**About this task**
Write the records out once more, exactly as they are given.

**Exercise data**

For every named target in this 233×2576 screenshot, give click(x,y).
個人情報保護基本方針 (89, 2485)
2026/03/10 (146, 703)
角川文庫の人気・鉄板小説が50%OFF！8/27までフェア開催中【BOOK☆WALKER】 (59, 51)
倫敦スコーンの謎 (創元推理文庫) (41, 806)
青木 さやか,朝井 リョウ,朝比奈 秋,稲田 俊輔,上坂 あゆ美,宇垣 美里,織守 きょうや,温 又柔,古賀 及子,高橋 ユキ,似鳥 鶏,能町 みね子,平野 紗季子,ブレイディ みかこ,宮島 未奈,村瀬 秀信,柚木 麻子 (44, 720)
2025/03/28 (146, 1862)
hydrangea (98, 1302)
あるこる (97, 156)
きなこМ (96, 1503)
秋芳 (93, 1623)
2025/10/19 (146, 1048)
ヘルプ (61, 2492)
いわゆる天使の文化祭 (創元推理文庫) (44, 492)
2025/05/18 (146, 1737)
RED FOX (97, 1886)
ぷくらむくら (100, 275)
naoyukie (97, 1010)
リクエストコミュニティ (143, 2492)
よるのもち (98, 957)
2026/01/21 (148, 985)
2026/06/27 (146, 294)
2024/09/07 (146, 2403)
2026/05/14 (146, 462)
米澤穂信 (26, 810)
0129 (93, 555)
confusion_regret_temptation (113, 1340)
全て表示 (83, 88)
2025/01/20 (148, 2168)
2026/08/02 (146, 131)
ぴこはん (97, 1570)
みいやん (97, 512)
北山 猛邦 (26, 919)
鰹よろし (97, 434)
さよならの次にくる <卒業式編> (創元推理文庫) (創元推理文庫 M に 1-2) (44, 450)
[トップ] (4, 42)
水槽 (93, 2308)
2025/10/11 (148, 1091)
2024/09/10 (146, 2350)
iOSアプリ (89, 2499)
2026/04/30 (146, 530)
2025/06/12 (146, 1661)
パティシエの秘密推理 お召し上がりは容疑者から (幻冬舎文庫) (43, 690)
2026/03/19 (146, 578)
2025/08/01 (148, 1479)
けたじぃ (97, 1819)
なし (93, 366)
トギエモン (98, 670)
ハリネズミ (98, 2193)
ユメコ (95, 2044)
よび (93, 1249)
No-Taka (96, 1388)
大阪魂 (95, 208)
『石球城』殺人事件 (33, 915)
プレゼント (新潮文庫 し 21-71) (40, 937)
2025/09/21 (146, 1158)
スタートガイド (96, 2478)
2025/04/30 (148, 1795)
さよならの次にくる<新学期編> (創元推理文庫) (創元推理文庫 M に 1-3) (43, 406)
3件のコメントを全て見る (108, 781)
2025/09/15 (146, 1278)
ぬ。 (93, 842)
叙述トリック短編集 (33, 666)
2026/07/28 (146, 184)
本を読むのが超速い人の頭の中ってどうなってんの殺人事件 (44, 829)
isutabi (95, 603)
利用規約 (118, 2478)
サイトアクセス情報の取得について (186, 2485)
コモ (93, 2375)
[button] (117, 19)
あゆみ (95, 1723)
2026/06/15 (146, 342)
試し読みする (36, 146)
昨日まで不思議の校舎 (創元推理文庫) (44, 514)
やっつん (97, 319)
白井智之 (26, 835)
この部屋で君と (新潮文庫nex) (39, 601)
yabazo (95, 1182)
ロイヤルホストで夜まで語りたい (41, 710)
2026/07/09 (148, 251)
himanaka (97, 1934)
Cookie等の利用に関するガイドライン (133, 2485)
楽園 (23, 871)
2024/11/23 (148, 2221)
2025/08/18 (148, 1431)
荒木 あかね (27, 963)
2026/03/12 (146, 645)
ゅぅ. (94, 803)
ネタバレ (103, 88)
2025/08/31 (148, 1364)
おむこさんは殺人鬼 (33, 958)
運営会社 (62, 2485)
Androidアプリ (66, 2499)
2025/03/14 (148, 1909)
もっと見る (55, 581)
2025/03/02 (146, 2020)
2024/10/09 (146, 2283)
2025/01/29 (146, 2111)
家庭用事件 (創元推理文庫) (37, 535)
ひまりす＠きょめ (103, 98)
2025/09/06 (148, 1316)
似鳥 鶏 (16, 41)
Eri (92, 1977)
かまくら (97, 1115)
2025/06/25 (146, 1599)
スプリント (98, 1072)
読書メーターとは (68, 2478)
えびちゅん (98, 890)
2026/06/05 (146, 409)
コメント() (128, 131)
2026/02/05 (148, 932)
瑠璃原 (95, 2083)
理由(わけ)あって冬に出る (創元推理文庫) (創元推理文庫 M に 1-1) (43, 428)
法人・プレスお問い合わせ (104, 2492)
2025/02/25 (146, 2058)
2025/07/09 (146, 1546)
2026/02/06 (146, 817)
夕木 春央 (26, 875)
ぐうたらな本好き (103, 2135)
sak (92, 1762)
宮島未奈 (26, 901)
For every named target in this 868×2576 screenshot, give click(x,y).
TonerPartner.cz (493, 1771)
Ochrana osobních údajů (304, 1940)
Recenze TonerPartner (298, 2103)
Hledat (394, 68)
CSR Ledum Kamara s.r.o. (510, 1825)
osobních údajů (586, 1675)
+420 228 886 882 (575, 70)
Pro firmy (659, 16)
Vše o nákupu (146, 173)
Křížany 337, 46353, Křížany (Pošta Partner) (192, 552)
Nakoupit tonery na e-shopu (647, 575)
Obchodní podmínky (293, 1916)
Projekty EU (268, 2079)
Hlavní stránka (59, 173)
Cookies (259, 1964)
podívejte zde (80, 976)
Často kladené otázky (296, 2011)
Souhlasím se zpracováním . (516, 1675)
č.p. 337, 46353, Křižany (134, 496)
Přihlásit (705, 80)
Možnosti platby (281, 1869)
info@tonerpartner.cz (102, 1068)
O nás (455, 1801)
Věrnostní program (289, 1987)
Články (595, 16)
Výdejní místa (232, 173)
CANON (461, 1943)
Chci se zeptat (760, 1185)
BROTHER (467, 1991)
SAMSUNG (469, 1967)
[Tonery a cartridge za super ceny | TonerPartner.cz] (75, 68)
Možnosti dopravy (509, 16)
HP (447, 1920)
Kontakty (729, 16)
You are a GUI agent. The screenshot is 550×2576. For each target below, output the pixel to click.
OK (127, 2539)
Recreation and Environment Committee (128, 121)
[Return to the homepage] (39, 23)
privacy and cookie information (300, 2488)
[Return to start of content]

**The answer**
For every named target in this 233×2576 screenshot, give click(x,y).
個人情報保護基本方針 (89, 2485)
2026/03/10 (146, 703)
角川文庫の人気・鉄板小説が50%OFF！8/27までフェア開催中【BOOK☆WALKER】 (59, 51)
倫敦スコーンの謎 (創元推理文庫) (41, 806)
青木 さやか,朝井 リョウ,朝比奈 秋,稲田 俊輔,上坂 あゆ美,宇垣 美里,織守 きょうや,温 又柔,古賀 及子,高橋 ユキ,似鳥 鶏,能町 みね子,平野 紗季子,ブレイディ みかこ,宮島 未奈,村瀬 秀信,柚木 麻子 (44, 720)
2025/03/28 (146, 1862)
hydrangea (98, 1302)
あるこる (97, 156)
きなこМ (96, 1503)
秋芳 (93, 1623)
2025/10/19 (146, 1048)
ヘルプ (61, 2492)
いわゆる天使の文化祭 (創元推理文庫) (44, 492)
2025/05/18 (146, 1737)
RED FOX (97, 1886)
ぷくらむくら (100, 275)
naoyukie (97, 1010)
リクエストコミュニティ (143, 2492)
よるのもち (98, 957)
2026/01/21 (148, 985)
2026/06/27 (146, 294)
2024/09/07 (146, 2403)
2026/05/14 (146, 462)
米澤穂信 (26, 810)
0129 (93, 555)
confusion_regret_temptation (113, 1340)
全て表示 (83, 88)
2025/01/20 (148, 2168)
2026/08/02 (146, 131)
ぴこはん (97, 1570)
みいやん (97, 512)
北山 猛邦 (26, 919)
鰹よろし (97, 434)
さよならの次にくる <卒業式編> (創元推理文庫) (創元推理文庫 M に 1-2) (44, 450)
[トップ] (4, 42)
水槽 (93, 2308)
2025/10/11 (148, 1091)
2024/09/10 (146, 2350)
iOSアプリ (89, 2499)
2026/04/30 (146, 530)
2025/06/12 (146, 1661)
パティシエの秘密推理 お召し上がりは容疑者から (幻冬舎文庫) (43, 690)
2026/03/19 (146, 578)
2025/08/01 (148, 1479)
けたじぃ (97, 1819)
なし (93, 366)
トギエモン (98, 670)
ハリネズミ (98, 2193)
ユメコ (95, 2044)
よび (93, 1249)
No-Taka (96, 1388)
大阪魂 (95, 208)
『石球城』殺人事件 (33, 915)
プレゼント (新潮文庫 し 21-71) (40, 937)
2025/09/21 (146, 1158)
スタートガイド (96, 2478)
2025/04/30 (148, 1795)
さよならの次にくる<新学期編> (創元推理文庫) (創元推理文庫 M に 1-3) (43, 406)
3件のコメントを全て見る (108, 781)
2025/09/15 (146, 1278)
ぬ。 (93, 842)
叙述トリック短編集 (33, 666)
2026/07/28 (146, 184)
本を読むのが超速い人の頭の中ってどうなってんの殺人事件 (44, 829)
isutabi (95, 603)
利用規約 (118, 2478)
サイトアクセス情報の取得について (186, 2485)
コモ (93, 2375)
[button] (117, 19)
あゆみ (95, 1723)
2026/06/15 (146, 342)
試し読みする (36, 146)
昨日まで不思議の校舎 (創元推理文庫) (44, 514)
やっつん (97, 319)
白井智之 (26, 835)
この部屋で君と (新潮文庫nex) (39, 601)
yabazo (95, 1182)
ロイヤルホストで夜まで語りたい (41, 710)
2026/07/09 (148, 251)
himanaka (97, 1934)
Cookie等の利用に関するガイドライン (133, 2485)
楽園 (23, 871)
2024/11/23 (148, 2221)
2025/08/18 (148, 1431)
荒木 あかね (27, 963)
2026/03/12 (146, 645)
ゅぅ. (94, 803)
ネタバレ (103, 88)
2025/08/31 (148, 1364)
おむこさんは殺人鬼 (33, 958)
運営会社 (62, 2485)
Androidアプリ (66, 2499)
2025/03/14 (148, 1909)
もっと見る (55, 581)
2025/03/02 (146, 2020)
2024/10/09 (146, 2283)
2025/01/29 (146, 2111)
家庭用事件 (創元推理文庫) (37, 535)
ひまりす＠きょめ (103, 98)
2025/09/06 (148, 1316)
似鳥 鶏 (16, 41)
Eri (92, 1977)
かまくら (97, 1115)
2025/06/25 (146, 1599)
スプリント (98, 1072)
読書メーターとは (68, 2478)
えびちゅん (98, 890)
2026/06/05 (146, 409)
コメント() (128, 131)
2026/02/05 (148, 932)
瑠璃原 (95, 2083)
理由(わけ)あって冬に出る (創元推理文庫) (創元推理文庫 M に 1-1) (43, 428)
法人・プレスお問い合わせ (104, 2492)
2025/02/25 (146, 2058)
2025/07/09 (146, 1546)
2026/02/06 (146, 817)
夕木 春央 (26, 875)
ぐうたらな本好き (103, 2135)
sak (92, 1762)
宮島未奈 (26, 901)
For every named target in this 868×2576 screenshot, give click(x,y).
TonerPartner.cz (493, 1771)
Ochrana osobních údajů (304, 1940)
Recenze TonerPartner (298, 2103)
Hledat (394, 68)
CSR Ledum Kamara s.r.o. (510, 1825)
osobních údajů (586, 1675)
+420 228 886 882 (575, 70)
Pro firmy (659, 16)
Vše o nákupu (146, 173)
Křížany 337, 46353, Křížany (Pošta Partner) (192, 552)
Nakoupit tonery na e-shopu (647, 575)
Obchodní podmínky (293, 1916)
Projekty EU (268, 2079)
Hlavní stránka (59, 173)
Cookies (259, 1964)
podívejte zde (80, 976)
Často kladené otázky (296, 2011)
Souhlasím se zpracováním . (516, 1675)
č.p. 337, 46353, Křižany (134, 496)
Přihlásit (705, 80)
Možnosti platby (281, 1869)
info@tonerpartner.cz (102, 1068)
O nás (455, 1801)
Věrnostní program (289, 1987)
Články (595, 16)
Výdejní místa (232, 173)
CANON (461, 1943)
Chci se zeptat (760, 1185)
BROTHER (467, 1991)
SAMSUNG (469, 1967)
[Tonery a cartridge za super ceny | TonerPartner.cz] (75, 68)
Možnosti dopravy (509, 16)
HP (447, 1920)
Kontakty (729, 16)
You are a GUI agent. The screenshot is 550×2576. For each target below, output the pixel to click.
OK (127, 2539)
Recreation and Environment Committee (128, 121)
[Return to the homepage] (39, 23)
privacy and cookie information (300, 2488)
[Return to start of content]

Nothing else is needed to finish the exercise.